§ **Direction**:
Reproduce every line of text in the records below word for word, leaving out the pictures.

* Begin Record excerpts *

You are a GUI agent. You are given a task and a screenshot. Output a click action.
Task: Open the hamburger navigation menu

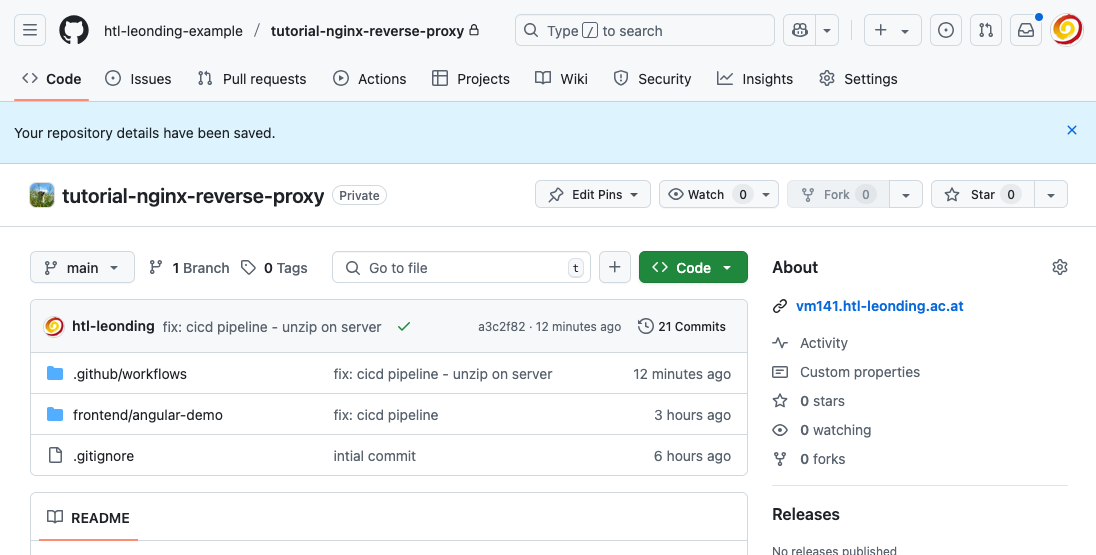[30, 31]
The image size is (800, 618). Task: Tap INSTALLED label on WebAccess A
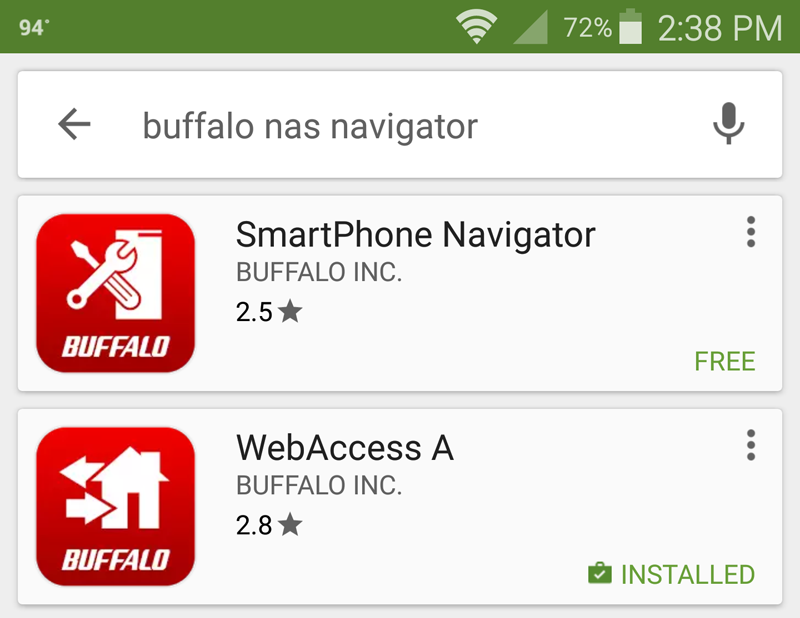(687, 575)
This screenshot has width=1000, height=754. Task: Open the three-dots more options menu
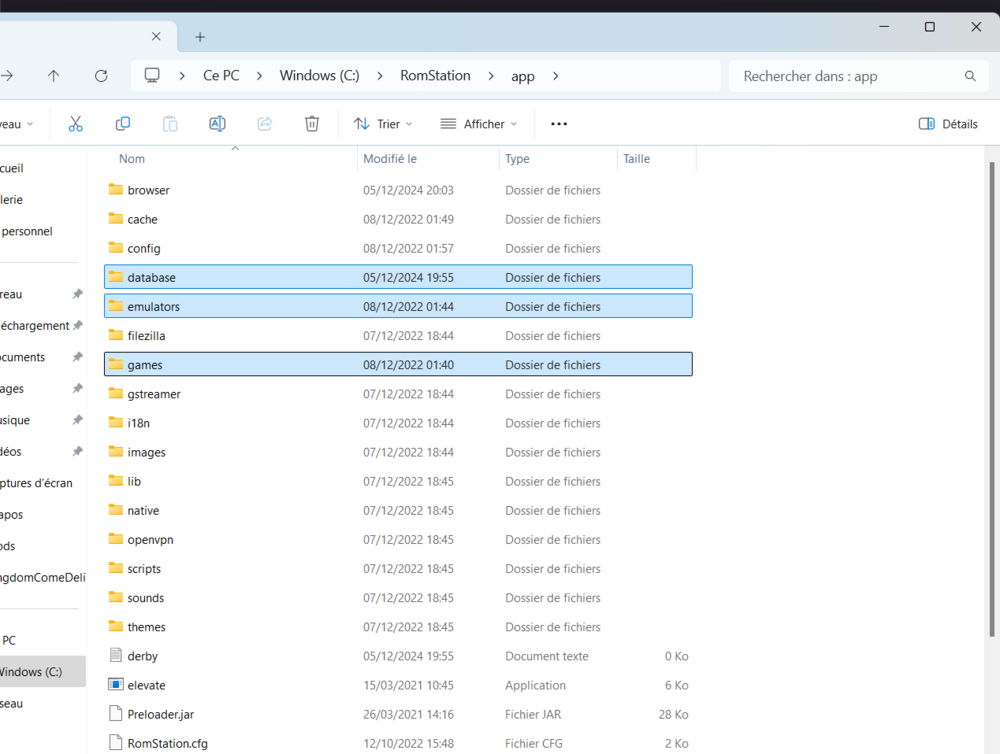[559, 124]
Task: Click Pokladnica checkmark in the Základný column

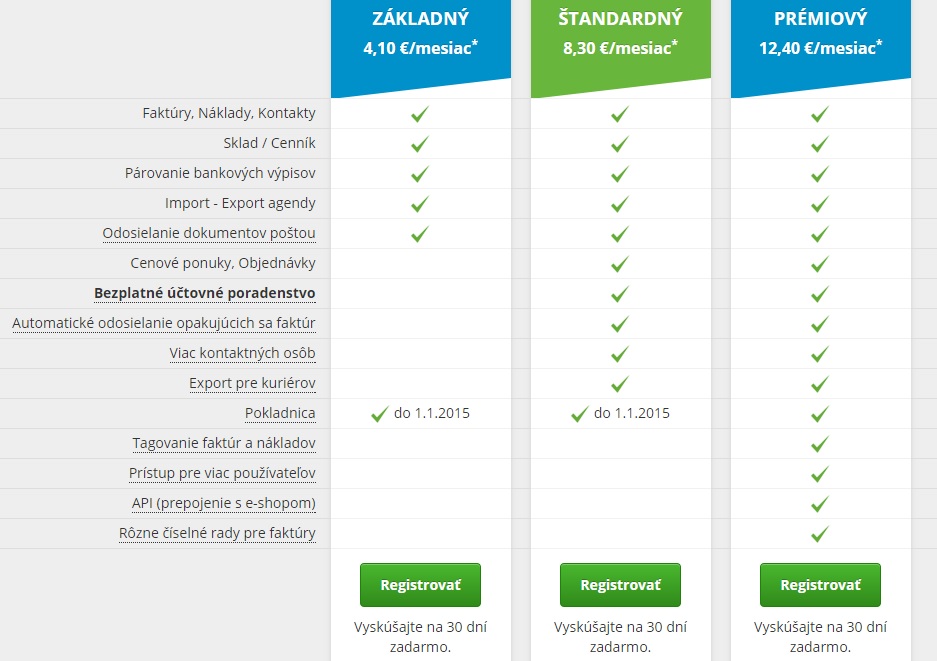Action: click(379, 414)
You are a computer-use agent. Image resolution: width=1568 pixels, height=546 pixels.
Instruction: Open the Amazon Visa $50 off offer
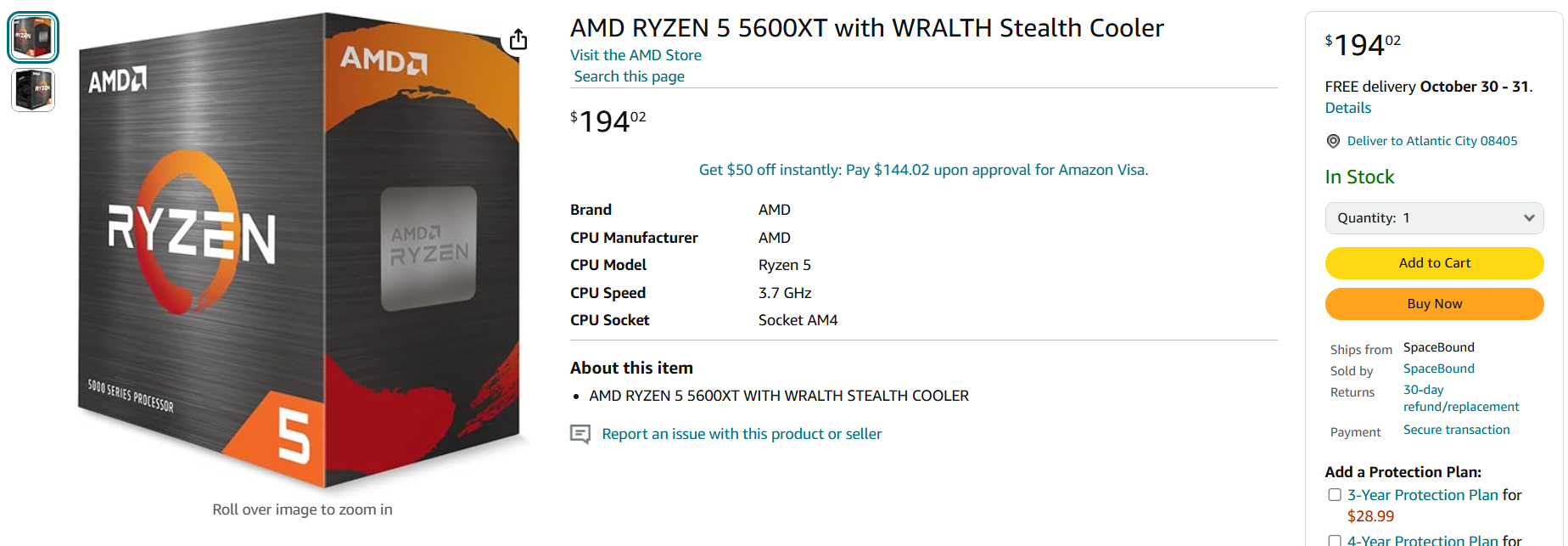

* End Record excerpts *

§ **Exercise answer**:
You are a GUI agent. You are given a task and a screenshot. Output a click action.
Task: Open the hamburger navigation menu

[30, 31]
The image size is (800, 618). Task: Tap INSTALLED label on WebAccess A
(687, 575)
This screenshot has width=1000, height=754. Task: Open the three-dots more options menu
[559, 124]
Task: Click Pokladnica checkmark in the Základný column

Action: click(379, 414)
You are a computer-use agent. Image resolution: width=1568 pixels, height=546 pixels.
Instruction: Open the Amazon Visa $50 off offer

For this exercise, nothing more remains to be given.